Page extract ▸

In any event, the exclusion of witnesses from the courtroom is a matter resting within the sound discretion of the trial court. McCrossen v. United States (10th Cir.1965), 339 F.2d 810, 11 A.L.R.3d 1268; State v. Romero, 69 N.M. 187, 365 P.2d 58 (1961); State v. Curry, 27 N.M. 205, 199 P. 367 (1921); Sweitzer v. Sanchez, 80 N.M. 408, 456 P.2d 882 (Ct.App. 1969). There is nothing here to indicate an abuse of discretion on the part of the trial court in permitting the prosecutrix to remain in the courtroom, or to be further called as a witness for the purpose of identifying the glasses and pen.
In her testimony she positively identified the glasses as belonging to and as having been purchased by her at a named store. She also positively identified the pen as the one she had taken from her purse as a weapon of defense and which had been broken and thrown by defendant from his automobile. It is true on cross-examination she admitted the glasses and the pen were not originals and there were others like them. However, she at no time expressed any doubts about her identification of them as being hers.
In any event, positive identification is not essential to the admission of demonstrative evidence. Calhoun v. State, 406 P.2d 701 (Okl.Crim. 1965); People v. Smith, 63 Ill. App.2d 369, 211 N.E.2d 456 (1965). Generally, on the questions of identification and admissibility of this type of evidence see State v. Gray, 79 N.M. 424, 444 P.2d 609 (Ct.App. 1968); 2 Jones on Evidence, Civil and Criminal, §§ 442 and 443 (5th Ed. 1958). See also Hodgkins v. Christopher, 58 N.M. 637, 274 P.2d 153 (1954).
Defendant is unquestionably correct when he says the testimony as to the pen and its admission into evidence as an exhibit tended to support the testimony of the prosecutrix that she was forcibly raped and to discredit his contention that she voluntarily engaged in sexual relations with him. These were the purposes of this evidence, which was clearly relevant to issues in the case. Nothing said in State v. Kidd, 24 N.M. 572, 175 P. 772 (1917), upon which defendant relies, suggests this relevant evidence was not properly admissible. In the Kidd case the conviction was reversed and a new trial ordered because of the introduction of irrelevant testimony which discredited defendant's principal witness and was highly prejudicial to defendant's case.

Task set ▸
1. Please retype the stretch of the court opinion from "In any event, positive" through "P.2d 153 (1954).".
2. Extend the court opinion above, starting after its last sentence.

Dataset excerpts ▸
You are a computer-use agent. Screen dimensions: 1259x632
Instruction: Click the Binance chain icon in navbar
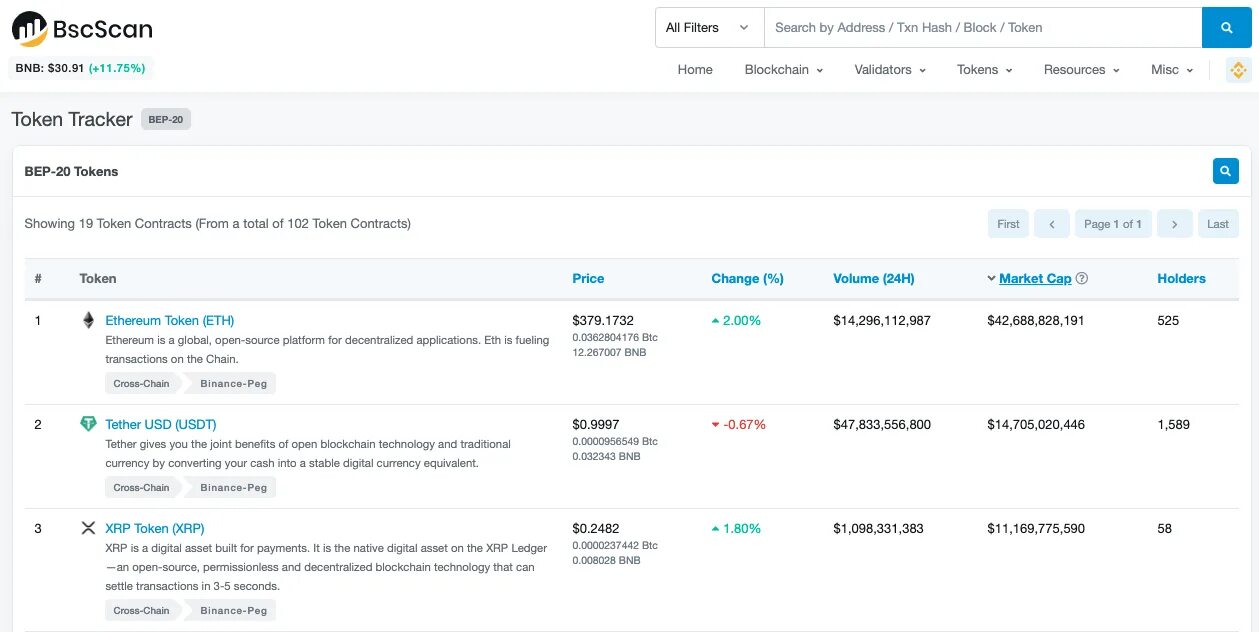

--

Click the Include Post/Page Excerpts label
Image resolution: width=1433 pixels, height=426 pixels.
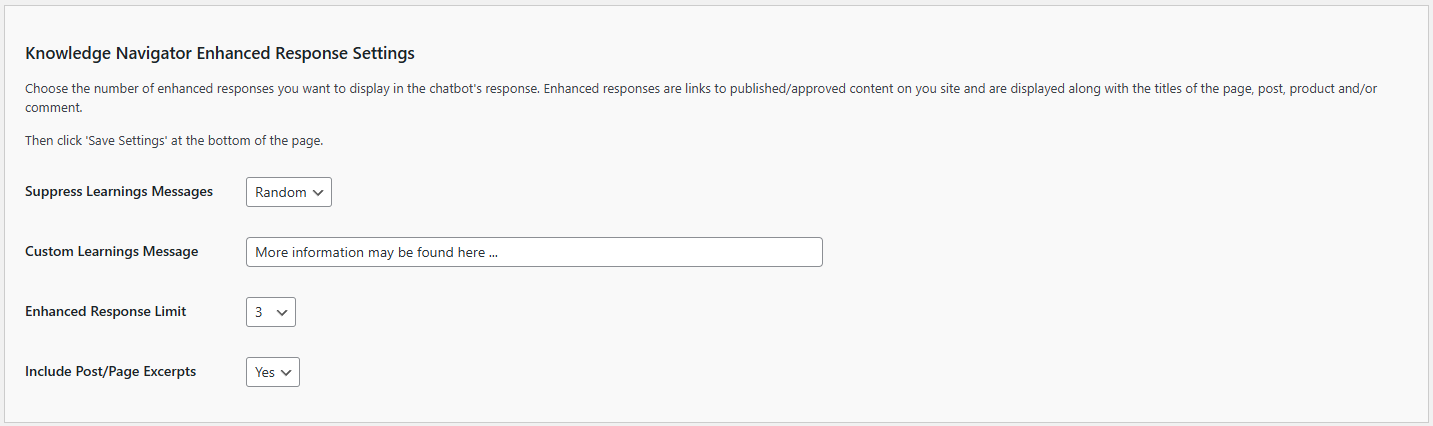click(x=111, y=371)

Answers for this exercise ▸
1.
In any event, positive identification is not essential to the admission of demonstrative evidence. Calhoun v. State, 406 P.2d 701 (Okl.Crim. 1965); People v. Smith, 63 Ill. App.2d 369, 211 N.E.2d 456 (1965). Generally, on the questions of identification and admissibility of this type of evidence see State v. Gray, 79 N.M. 424, 444 P.2d 609 (Ct.App. 1968); 2 Jones on Evidence, Civil and Criminal, §§ 442 and 443 (5th Ed. 1958). See also Hodgkins v. Christopher, 58 N.M. 637, 274 P.2d 153 (1954).

2.
The only probative effect the admission into evidence of the glasses could have had was to establish their existence, and to establish that prosecutrix had been in the area where they were found. Neither the existence of the glasses nor the fact that prosecutrix had been at the place where they were found is in dispute. Therefore, their admission into evidence could not possibly have prejudiced defendant, even if we were to find they should not have been admitted, which we do not.
The next point to which we direct our attention is defendant's claim that the conviction cannot be permitted to stand because the testimony of the prosecutrix is inherently improbable and is not corroborated by evidence pointing unerringly to defendant's guilt.
The evidence, upon which defendant predicates his contention that the prosecutrix' testimony is inherently improbable, is set forth above, except for her testimony (1) as to the route taken by defendant as *541 they drove through Albuquerque, which differed from his testimony in this regard, (2) that she remembered no stops being made by defendant's automobile as he drove from the night club at which they left the passenger until they entered the freeway, (3) that she made no outcry, even when plaintiff slowed his vehicle, and (4) that upon regaining consciousness and finding defendant having sexual relations with her, she noted her boots and pants had been removed, and her pants were beneath her.
We find nothing inherently improbable in her story, but, in any event, there was more than sufficient corroborative evidence of her claim that she had been raped to remove it from the rule of inherent improbability discussed in the following cases upon which defendant relies: State v. Till, 78 N.M. 255, 430 P.2d 752 (1967) cert. denied, 390 U.S. 713, 88 S.Ct. 1426, 20 L.Ed.2d 254 (1968); State v. Maestas, 76 N.M. 215, 413 P.2d 694 (1966); State v. Shouse, 57 N.M. 701, 262 P.2d 984 (1953); State v. Richardson, 48 N.M. 544, 154 P.2d 224 (1944); State v. Taylor, 32 N.M. 163, 252 P. 984 (1927); State v. Clevenger, 27 N.M. 466, 202 P. 687 (1921); State v. Armijo, 25 N.M. 666, 187 P. 553 (1920); Mares v. Territory, 10 N.M. 770, 65 P. 165 (1901).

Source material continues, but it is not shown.